[作業の指示]
1 - 還元剤供給装置の文章で、ガスタンク30と供給配管40の全体を覆う部品は何ですか。
2 - 一覧のうち、「Collapse the inverter tree node」を含む行から始まり「I will pos(41,306).」を含む行で終わる部分を、両端の行も含めて、1行を1つの文字列としたJSONのリストに整えてください。空行は入れないでください。

[原文の抜粋]
説明

還元剤供給装置

【課題】還元剤ガスの大気放出のおそれを低減する。
【解決手段】NH3ガス(還元剤ガス)を貯蔵するガスタンク30と、排気管11の中へNH3ガスを添加する添加弁20へ、ガスタンク30からNH3ガスを供給する供給配管40と、ガスタンク30および供給配管40の全体を覆うカバー部材60とを備える。これによれば、ガスタンク30や供給配管40がNH3ガスにより腐食してNH3ガスが漏出しても、その漏出したNH3ガスが大気に放出されることを、カバー部材60により抑制できる。また、交通事故等の衝撃が生じた場合であっても、ガスタンク30や供給配管40はカバー部材60により保護されるので、ガスタンク30や供給配管40が損傷してNH3ガスが大気放出されることを抑制できる。

【発明の詳細な説明】
【技術分野】
【0001】
本発明は、内燃機関の排気中に含まれる窒素酸化物(NOx)を還元して浄化する浄化システムに対して、還元剤ガスを供給する装置に関する。
【背景技術】
【0002】
内燃機関の排気中に含まれる窒素酸化物(NOx)を還元して浄化する浄化システムとして、尿素水溶液を排気管中へ添加する方式(液体添加式)のものが従来より知られている。この浄化システムでは、添加した尿素水溶液が排気管中で排気熱によりアンモニアに変換され、そのアンモニアを触媒へ供給することでNOxを還元させるものである。しかしこの方式では、排気温度が十分に高くなっていなければ(例えば150℃)尿素水溶液がアンモニアに変換されないので、内燃機関の冷間始動時には十分な浄化能力を発揮できないことが懸念される。

[練習用の一覧]

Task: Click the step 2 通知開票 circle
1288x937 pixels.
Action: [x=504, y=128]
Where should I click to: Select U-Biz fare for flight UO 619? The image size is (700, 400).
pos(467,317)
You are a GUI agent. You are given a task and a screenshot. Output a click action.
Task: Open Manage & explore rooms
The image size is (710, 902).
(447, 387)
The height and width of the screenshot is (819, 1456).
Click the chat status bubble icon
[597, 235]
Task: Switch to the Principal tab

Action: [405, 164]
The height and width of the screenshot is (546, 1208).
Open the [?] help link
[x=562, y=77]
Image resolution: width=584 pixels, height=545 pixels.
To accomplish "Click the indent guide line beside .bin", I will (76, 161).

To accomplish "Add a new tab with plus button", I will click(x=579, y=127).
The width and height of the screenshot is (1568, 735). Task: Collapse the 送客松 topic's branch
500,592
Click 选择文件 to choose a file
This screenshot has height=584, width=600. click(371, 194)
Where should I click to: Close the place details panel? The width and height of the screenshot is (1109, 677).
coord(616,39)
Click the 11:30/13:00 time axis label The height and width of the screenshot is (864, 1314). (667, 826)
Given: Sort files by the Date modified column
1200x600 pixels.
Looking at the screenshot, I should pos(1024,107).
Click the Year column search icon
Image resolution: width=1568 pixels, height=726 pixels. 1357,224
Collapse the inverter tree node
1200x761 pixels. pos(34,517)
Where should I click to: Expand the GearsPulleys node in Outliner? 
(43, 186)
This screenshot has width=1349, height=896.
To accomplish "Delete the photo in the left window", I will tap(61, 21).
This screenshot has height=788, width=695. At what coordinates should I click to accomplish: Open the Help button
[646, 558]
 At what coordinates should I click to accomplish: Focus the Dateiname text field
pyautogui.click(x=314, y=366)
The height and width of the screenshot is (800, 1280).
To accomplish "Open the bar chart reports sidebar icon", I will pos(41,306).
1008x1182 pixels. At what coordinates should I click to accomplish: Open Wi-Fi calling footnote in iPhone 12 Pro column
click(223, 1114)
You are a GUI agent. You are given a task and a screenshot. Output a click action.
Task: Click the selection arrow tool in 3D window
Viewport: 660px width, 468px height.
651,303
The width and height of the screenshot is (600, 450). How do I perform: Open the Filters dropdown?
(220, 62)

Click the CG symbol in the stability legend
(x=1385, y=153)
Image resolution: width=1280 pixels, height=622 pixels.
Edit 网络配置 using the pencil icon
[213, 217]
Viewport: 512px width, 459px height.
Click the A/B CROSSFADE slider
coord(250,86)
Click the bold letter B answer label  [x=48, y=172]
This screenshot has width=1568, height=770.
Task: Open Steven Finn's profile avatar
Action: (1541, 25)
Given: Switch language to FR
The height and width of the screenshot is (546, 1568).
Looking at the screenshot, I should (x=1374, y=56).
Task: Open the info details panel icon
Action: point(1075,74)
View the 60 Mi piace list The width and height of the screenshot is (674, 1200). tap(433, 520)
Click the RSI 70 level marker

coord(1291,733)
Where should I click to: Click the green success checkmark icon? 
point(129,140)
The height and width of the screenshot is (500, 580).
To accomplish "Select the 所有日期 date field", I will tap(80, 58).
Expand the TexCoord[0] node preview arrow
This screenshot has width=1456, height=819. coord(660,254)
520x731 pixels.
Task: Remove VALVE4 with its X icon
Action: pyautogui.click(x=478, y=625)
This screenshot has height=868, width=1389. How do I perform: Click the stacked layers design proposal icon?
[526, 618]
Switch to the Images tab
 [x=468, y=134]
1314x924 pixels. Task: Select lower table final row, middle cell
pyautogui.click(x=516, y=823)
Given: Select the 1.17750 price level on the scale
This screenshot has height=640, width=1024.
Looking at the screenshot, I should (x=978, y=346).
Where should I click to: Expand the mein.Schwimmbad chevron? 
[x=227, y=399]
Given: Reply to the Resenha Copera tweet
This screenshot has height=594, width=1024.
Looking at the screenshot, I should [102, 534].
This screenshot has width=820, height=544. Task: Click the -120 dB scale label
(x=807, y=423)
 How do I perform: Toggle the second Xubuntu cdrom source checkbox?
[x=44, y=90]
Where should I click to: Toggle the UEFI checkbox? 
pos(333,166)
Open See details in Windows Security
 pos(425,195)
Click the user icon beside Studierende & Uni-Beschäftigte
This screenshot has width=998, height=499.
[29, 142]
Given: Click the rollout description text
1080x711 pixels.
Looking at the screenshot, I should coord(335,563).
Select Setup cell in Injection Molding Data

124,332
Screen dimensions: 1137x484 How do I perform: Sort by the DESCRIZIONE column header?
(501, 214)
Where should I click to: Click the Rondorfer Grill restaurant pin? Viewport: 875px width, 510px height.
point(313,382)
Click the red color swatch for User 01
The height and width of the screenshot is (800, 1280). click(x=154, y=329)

[各作業の答え]
1 - カバー部材60です。

2 -
[
  "Collapse the inverter tree node",
  "1200x761 pixels. pos(34,517)",
  "Where should I click to: Expand the GearsPulleys node in Outliner? ",
  "(43, 186)",
  "This screenshot has width=1349, height=896.",
  "To accomplish \"Delete the photo in the left window\", I will tap(61, 21).",
  "This screenshot has height=788, width=695. At what coordinates should I click to accomplish: Open the Help button",
  "[646, 558]",
  " At what coordinates should I click to accomplish: Focus the Dateiname text field",
  "pyautogui.click(x=314, y=366)",
  "The height and width of the screenshot is (800, 1280).",
  "To accomplish \"Open the bar chart reports sidebar icon\", I will pos(41,306)."
]